Problem to work on: Each time a line of the listing holds "click", copy that line.

Dataset entries:
========================================
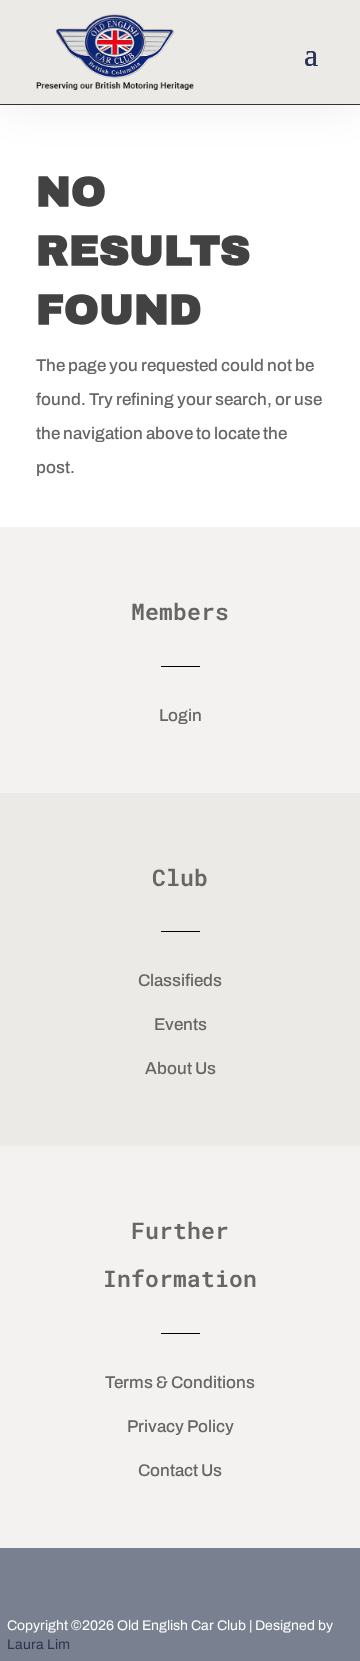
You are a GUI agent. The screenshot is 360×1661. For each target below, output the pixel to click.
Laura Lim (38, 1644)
========================================
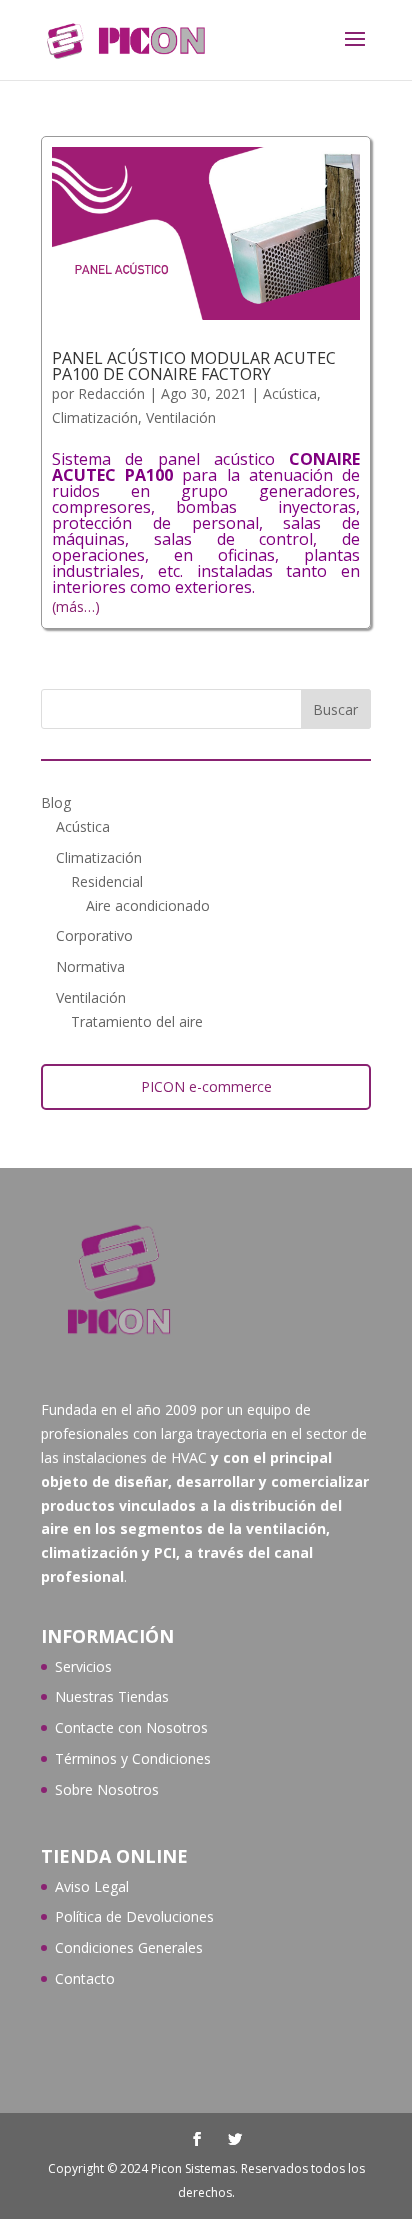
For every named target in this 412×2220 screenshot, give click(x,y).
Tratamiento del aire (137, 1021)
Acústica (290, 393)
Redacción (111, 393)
========================================
Task output:
You are a GUI agent. The screenshot is 360×1661. For each target below, output the pixel to click.
For every named target in this 412×2220 screenshot, give click(x,y).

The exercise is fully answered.